• DOCUMENT PASSAGE
%%

March 12-15, 2015
San Diego, California
Theme: Emergence
To emerge is to come forth, to come into view, to become known. Emergence may be predictable or unexpected, either an evolutionary process or the creation of something altogether new. In thinking of “emergence” as a contemporary theme in cultural anthropology, we envision a range of possibilities. Current scholarship on energetic ideas such as vitality, vibrancy, and liveliness speaks to being and becoming, yet so does affective and material work on the generative properties of decay, destruction, and ruins, or research on the social forms that emerge after war or disaster.
Joining theoretical conversations about ontology, ethnological research offers insights into how things, concepts, infrastructures, and characters come into being, but also directs attention to what is put aside, deliberately obviated, or lost. Studies of emerging” democracies, economies, or donors provide strong bases to critique the determinism inherent in notions of emergence. Recent explorations of new anthropological spaces, formations, data, and subjects (human and non-human) open related questions. For example, how do topics or questions emerge as new, or perhaps as newfangled, and what sort of relationships or scholarship follows? We invite proposals for papers, panels, workshops, and special events that bring forth new thinking about the process of becoming. Topics might include:
Emergencies and related social forms that come out of war, conflict or destruction
The role of infrastructure in bringing forth new anthropological subjects
New forms of data and information that construct novel forms of subjectivity
The emergence of material objects as vital agents
Insurgencies and other emergent political movements
New populations, such as migrant children, coming into political view
Hybrid mixes of innovation, reconstruction and revival in the built environment
The anthropology of trends and fashions
New aesthetic movements and sensibilities
Diseases, religious or ideological movements, and political movements classed as emerging threats
Workshops begin March 12
Full program, including paper panels, begins March 13
Workshops
We are thrilled to offer four workshops on Thursday, March 12. Graduate students who participate will be reimbursed for $50 to cover costs of their participation. (Paperwork for reimbursement will be distributed at each workshop.)
1) Emergent Spaces in the Streets of San Diego: Place, Territory, Terrain, Rubble: A Workshop with Gaston Gordillo
This is a “walking workshop” in which participants will discuss theories of place, space, destruction and re-emergence as they walk the streets of San Diego with Gaston Gordillo, the author of Rubble: The Afterlife of Destruction.
Registration cost: Free
2) Emergence and Debt: A Workshop with Julia Elyachar
In this free-flowing conversation, participants will discuss development, indebtedness, and NGOs with Julia Elyachar, the author of Markets of Dispossession: NGOs, Economic Development and the State in Cairo.
Registration cost: Free
3) Hands-On Professionalization and Publication Workshop
This hands-on workshop will have three parts: a) Publishing Journal Articles and Books, b) Book Reviews and Edited Volumes, c) Succeeding in the Job Market.

%%

(Stored data)
%%

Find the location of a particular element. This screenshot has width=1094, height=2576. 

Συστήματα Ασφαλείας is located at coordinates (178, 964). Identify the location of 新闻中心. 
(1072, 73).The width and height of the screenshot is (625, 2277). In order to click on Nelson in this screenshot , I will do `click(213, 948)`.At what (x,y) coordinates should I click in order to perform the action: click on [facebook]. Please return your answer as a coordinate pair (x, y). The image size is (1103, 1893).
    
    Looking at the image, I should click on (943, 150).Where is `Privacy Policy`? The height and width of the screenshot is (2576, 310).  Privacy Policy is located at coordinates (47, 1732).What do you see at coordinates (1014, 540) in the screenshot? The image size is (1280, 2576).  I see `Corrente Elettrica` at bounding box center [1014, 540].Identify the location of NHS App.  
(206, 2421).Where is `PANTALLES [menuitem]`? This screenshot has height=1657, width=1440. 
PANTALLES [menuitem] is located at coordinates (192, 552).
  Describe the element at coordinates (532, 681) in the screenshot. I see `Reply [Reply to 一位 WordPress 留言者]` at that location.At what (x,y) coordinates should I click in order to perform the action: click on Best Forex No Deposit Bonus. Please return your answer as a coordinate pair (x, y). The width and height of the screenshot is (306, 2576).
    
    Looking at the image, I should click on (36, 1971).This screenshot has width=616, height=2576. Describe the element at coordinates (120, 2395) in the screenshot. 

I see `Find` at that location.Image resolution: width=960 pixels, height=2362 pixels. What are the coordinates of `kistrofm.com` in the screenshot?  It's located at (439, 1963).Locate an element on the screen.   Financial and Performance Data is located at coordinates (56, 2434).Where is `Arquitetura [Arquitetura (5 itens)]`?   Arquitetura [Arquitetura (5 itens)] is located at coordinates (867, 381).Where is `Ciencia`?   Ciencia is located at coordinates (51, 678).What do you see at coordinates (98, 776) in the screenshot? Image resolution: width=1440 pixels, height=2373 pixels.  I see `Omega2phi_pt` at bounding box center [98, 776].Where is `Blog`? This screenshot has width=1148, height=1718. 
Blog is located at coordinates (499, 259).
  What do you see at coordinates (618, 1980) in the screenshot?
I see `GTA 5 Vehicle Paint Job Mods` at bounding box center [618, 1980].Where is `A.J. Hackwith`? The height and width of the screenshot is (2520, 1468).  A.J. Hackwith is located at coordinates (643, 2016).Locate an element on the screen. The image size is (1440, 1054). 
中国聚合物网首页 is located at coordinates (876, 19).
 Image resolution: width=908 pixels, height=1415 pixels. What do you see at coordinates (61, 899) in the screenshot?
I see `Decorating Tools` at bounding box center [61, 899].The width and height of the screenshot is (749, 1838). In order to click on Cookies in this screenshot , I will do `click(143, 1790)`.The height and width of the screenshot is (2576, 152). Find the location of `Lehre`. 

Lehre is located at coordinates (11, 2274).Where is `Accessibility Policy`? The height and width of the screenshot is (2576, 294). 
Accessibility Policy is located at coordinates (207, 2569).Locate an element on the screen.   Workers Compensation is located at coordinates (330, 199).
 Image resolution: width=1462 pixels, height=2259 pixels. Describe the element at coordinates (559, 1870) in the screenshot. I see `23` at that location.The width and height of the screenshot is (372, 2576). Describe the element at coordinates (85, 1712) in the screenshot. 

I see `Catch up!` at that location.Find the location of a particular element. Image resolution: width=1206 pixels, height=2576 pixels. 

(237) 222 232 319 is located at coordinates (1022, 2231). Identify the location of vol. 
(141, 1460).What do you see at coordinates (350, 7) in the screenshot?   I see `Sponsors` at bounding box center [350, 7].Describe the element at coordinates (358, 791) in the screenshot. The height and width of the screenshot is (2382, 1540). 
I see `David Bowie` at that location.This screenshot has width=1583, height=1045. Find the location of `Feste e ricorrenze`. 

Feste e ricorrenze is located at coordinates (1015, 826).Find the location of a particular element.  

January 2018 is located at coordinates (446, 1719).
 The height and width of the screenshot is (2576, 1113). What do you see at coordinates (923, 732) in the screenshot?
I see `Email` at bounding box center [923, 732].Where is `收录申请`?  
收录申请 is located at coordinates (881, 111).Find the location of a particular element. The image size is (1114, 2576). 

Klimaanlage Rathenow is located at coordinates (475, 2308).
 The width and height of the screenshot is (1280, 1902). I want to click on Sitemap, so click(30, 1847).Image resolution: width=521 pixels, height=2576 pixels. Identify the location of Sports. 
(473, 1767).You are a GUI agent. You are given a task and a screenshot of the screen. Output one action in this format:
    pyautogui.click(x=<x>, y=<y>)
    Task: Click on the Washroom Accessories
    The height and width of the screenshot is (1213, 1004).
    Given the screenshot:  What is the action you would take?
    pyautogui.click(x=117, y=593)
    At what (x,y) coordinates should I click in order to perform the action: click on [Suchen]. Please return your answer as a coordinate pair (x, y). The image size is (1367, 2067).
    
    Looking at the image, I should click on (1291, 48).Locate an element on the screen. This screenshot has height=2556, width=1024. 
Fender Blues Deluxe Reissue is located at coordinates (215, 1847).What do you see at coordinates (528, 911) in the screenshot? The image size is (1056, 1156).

%%

• WHAT IS REQUIRED
Decide whether each statement agrees with the conference announcement, answering yes or no and quoting the deciding words of the announcement: (a) graduate students who take part in a workshop are reimbursed $50; (b) the full program, including paper panels, begins on March 12; (c) the walking workshop is led by the author of Rubble: The Afterlife of Destruction.

• YOUR RESPONSE
(a) Yes: "Graduate students who participate will be reimbursed for $50 to cover costs of their participation."
(b) No: "Full program, including paper panels, begins March 13"
(c) Yes: "with Gaston Gordillo, the author of Rubble: The Afterlife of Destruction."